● QUOTED PASSAGE

***

Reduction and reuse of construction materials

Reducing demand for materials in the design stage has the greatest impact on reducing the environmental impact of construction (Green Alliance, 2023). This is particularly important for cement, which is challenging to remove from a building for reuse. Reduction and reuse can be increased through circular construction tools and approaches, sometimes described as ‘modern methods of construction’. These can improve companies’ understanding of GHG emissions throughout their supply chains. Examples include modular buildings, digital tools such as material passports, offsite manufacturing, and sustainable material substitution (Green Alliance, 2023).

Barriers:

• Current circular building standards are voluntary, such as the UK Net Zero Carbon Building Standard, and the Scottish Government’s Net Zero Public Sector Buildings Standard (Scottish Government, 2021b; UK Net Zero Carbon Building Standards, n.d.). Construction design is determined by the client. With voluntary initiatives, cost factors are more likely to win over environmental factors (Construction company interview).
• There are no mandatory requirements for construction companies in Scotland to conduct an LCA or report scope 3 emissions (those in its upstream and downstream value chains, which typically include the majority of material-related impacts) (construction company interview; Green Alliance, 2022).
• Skills shortages and inconsistent standards, for instance for LCAs and product passports, limit the sector’s ability to apply circular practices (Hurst and O’Donovan, 2024; construction company interview).
• Certain industry practices lead to unnecessary waste. For example, to ensure they have enough supply, contractors will often order 5-10% surplus, which can be hard to reuse (construction company interview).
• Sustainable construction materials often cost more (construction company interview).
• Environmental benefits of modern methods of construction are not fully accounted for in public procurement and other financial investment opportunities (Green Alliance, 2023).

Designing for deconstruction

Designing buildings with future disassembly in mind allows more materials, especially bricks and tiles, to be reused instead of downcycled. Such direct reuse has a greater impact in reducing raw material use than recycling (Green Alliance, 2023). However, deconstruction should only be pursued if the building is not fit for repurposing (construction company interview).

Early sorting of demolition materials also improves recovery outcomes. Many mechanical fines are produced from mixed, unsorted demolition waste, which results in variable and lower-quality outputs. Sorting materials earlier produces cleaner, inert fines that are more straightforward to reuse (C&D waste management processor interview, SEPA interview).

A major barrier to recovery and recycling of mechanically-treated fines is their complexity and variability (Section 6.1.1). To minimise the challenges associated with this, upstream measures should support sorting at source, before waste reaches skips or waste transfer sites (C&D waste management processor interview, SEPA interview). Greater source separation would generate more inert-only fines, which are also easier to find uses for due to waste management exemptions.

Barriers:

• Mainstream current and historical construction practices do not design for deconstruction (Arup and Ellen McArthur Foundation, 2020).
• Investors are not incentivised to incorporate circularity principles in design, considering material recovery (Arup and Ellen McArthur Foundation, 2020).
• Demand for low-quality recycled aggregate (Section 6.1.2) takes the focus away from higher-quality recycling and reuse.
• Integrated C&D tools and requirements for identifying, classifying and certifying salvaged materials are lacking (construction company interview).

***

● PROBLEMS TO SOLVE
a: Answer these from the passage on reducing and reusing construction materials:
(i) What percentage surplus do contractors often order to make sure they have enough supply?
(ii) Which materials does designing for future disassembly especially allow to be reused instead of downcycled?
(iii) Under what condition should deconstruction be pursued?
b: Carry on the passage about reducing and reusing construction materials, starting after its final sentence.
The listing comes from a separate source that has no connection to the passage on construction materials.

● RECORDED DATA
***

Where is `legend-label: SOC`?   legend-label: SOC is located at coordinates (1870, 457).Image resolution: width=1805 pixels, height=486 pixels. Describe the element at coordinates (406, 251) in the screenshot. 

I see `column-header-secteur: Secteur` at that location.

***

● EXERCISE RESPONSES
a:
(i) 5-10%
(ii) Bricks and tiles
(iii) Only if the building is not fit for repurposing

b:
Soil and stones: End-of-pipe diversion

This section explores the end-of-pipe diversion options for soils and stones from construction waste (EWC 17 05 04). End-of-pipe diversion options are concerned with when the material is classified as waste, and is then reprocessed into another material. As there are many exemptions for soil and stones reuse, the main diversion options are upstream, occurring before waste classification. The main end-of-pipe diversion option is to produce recycled aggregates.

Recycled aggregates

Soils can be washed to separate sand, gravel, and stone from contaminants, especially on brownfield sites, and reused as aggregate in construction (Magnusson et al., 2015; Choi et al., 2018; waste industry association interview).

Barriers:

• Recycled aggregate is more expensive than virgin materials (Magnusson et al., 2015; commercial remediation company interview). Quarrying for natural aggregate is cheaper and more accessible (commercial remediation company and waste industry association interviews).
• Soil remediation technologies are not widely used in Scotland (C&D skip operator interview).
• Fluctuations in cost and quality lead to inconsistent demand, impacting the feasibility of supply. For example, a facility failed in 2016 due to lack of demand (commercial landfill operator interview). There is good supply in Scotland of recycled quarry materials, but demand is low (commercial remediation company interview).
• There is low industry understanding of how to use recycled aggregates. For example, road projects where the ground is damp tend to require natural aggregates; recycled aggregates are more applicable for farm tracks, because they meet requirements for tractors more easily than cars (C&D skip operator interview).
• There is a higher recycling and reuse rate for soils and aggregates on site; what is taken off site tends to be less usable (C&D skip operator interview).

Soil and stones: Upstream diversion options

This section covers how soils and stones can be kept on site or reused at another site under exemptions, avoiding classification as waste.

Landfill/quarry cover, engineering and restoration

Soils and stones are used for temporary or final landfill cover, haul roads within a site, and restoring quarry sites. In landfill restoration, layers of subsoil and topsoil must be added, to enable development of vegetation (SEPA, 2018).

In Scotland, exemptions from SLfT apply under the Waste Management Licensing (Scotland) Regulations 2011 (Schedule 1, paragraph 9). This relates to where soil and stones treat land for agricultural or ecological benefit. Soil and stones are not subject to the same per-hectare limits for infilling agricultural land as other waste types (Waste Management Licensing Regulations, Schedule 2, paragraph 2), making it easier to divert them in larger quantities.

Barriers:

• Fewer landfills are operational. The number has declined since 2005 (SEPA, 2023) and this is expected to reduce further after the ban on landfilling biodegradable municipal waste (interviews with commercial remediation company; waste industry association; large public body).

Landscaping and construction

On-site reuse of soils reduces transportation and storage issues, making it the most cost-effective option (commercial remediation company interview). Transfer to another work site requires a waste management licence or exemption. Exemptions apply where soils and stones are used to treat land, provided certain conditions are met (Waste Management Licensing (Scotland) Regulations 2011, Schedule 1, Paragraph 7).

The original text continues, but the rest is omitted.